▶ About this exercise: Keeping every word the same, return the listing from its first line until the line holding "Given: Select the" has been returned as well.

- - -

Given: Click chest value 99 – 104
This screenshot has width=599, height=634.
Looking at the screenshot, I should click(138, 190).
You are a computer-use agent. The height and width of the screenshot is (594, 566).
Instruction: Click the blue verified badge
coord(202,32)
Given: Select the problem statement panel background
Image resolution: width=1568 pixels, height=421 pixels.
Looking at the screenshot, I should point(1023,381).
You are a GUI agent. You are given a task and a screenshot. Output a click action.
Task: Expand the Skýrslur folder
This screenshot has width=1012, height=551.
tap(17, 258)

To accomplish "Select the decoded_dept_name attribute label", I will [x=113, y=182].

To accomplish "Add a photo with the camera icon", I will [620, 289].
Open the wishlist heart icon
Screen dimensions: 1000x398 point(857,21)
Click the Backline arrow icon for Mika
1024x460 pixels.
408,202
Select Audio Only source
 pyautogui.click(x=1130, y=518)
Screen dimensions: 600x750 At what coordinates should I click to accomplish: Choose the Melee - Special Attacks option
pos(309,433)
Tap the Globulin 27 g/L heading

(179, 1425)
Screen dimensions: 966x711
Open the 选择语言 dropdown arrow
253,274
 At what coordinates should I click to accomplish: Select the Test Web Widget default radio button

- - -

▶ Task solution:
Given: Click chest value 99 – 104
This screenshot has width=599, height=634.
Looking at the screenshot, I should click(138, 190).
You are a computer-use agent. The height and width of the screenshot is (594, 566).
Instruction: Click the blue verified badge
coord(202,32)
Given: Select the problem statement panel background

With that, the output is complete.